Par Lab Boot Camp 2009: Short Course on Parallel Programming

Day 1

@08:52 Late waking up :( Going to miss the intro talk by Dave Patterson. Where is the live video feed? Grrr…

@10:46 This is what happens when you are late to an auditorium. I couldn’t connect. There are power sockets only on the walls; so everyone who are not sitting on the aisles are doomed. I mean everyone like me who has laptops with low battery life. I think I should get a Mac soon.

Anyway, John Kubiatowicz is giving an intro to parallel architectures starting right from the beginning – computer architecture 101. Till the break right now, it included the basic stuff – MIPS, sequential to intermediate – ILP, SIMD/MIMD etc.

@10:59 Thread level parallelism starts the 2nd half of the talk: multi-process using form/coend etc. Also includes h/w threading, issues with memory, memory hierarchy, caching – hit/miss… Lessons:

Cache vastly impacts performance
Actual performance in sometimes unpredictable. Depends a lot on the architecture.
Common techniques for improving cache performance: tiling and (something i don’t remember :P)
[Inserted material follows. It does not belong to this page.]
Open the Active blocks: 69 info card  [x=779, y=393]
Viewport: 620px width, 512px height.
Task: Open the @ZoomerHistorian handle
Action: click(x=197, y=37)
@11:21 Parallel architecture begins. The biggest challenge is the communication between the multi-processors.

Types of parallelism:

Superscalar
Fine-grained
Course-grained
Multi-threaded (not sure; can anyone correct me?)
Multi-processor

Parallel programming models:

Shared memory model: programs are collections of threads. Each one has private everything. Two classes of data – logically shared and logically private. Problems with thread sync, locks, race conditions etc. (Transactional memory can fix this, instead of locking) More problems with cache coherence but can be fixed with a broadcast bus between all the caches; however, does not scale over 64 caches. So we need memory consistency models: e.g., sequential consistency.
Message passing model: individual memories with message-based communication explicitly. MPI is now the de facto standard for message-based programming model. Requires special h/w support (e.g., dedicated message processor, Alewife) to be viable.

@11:56 John is sort of wrapping it up now. He gives very interesting talk. Most probably I would take his OS or Comp. Arch. class if I need one in the future.

@12:39 Lunch break. I think every conference/workshop should give free lunch, even when they are free :P

@01:11 Katherine Yelick is going to start on Pthreads after the lunch; I mean, right now. She is gonna talk about shared memory programming models using POSIX threads. Yay !!!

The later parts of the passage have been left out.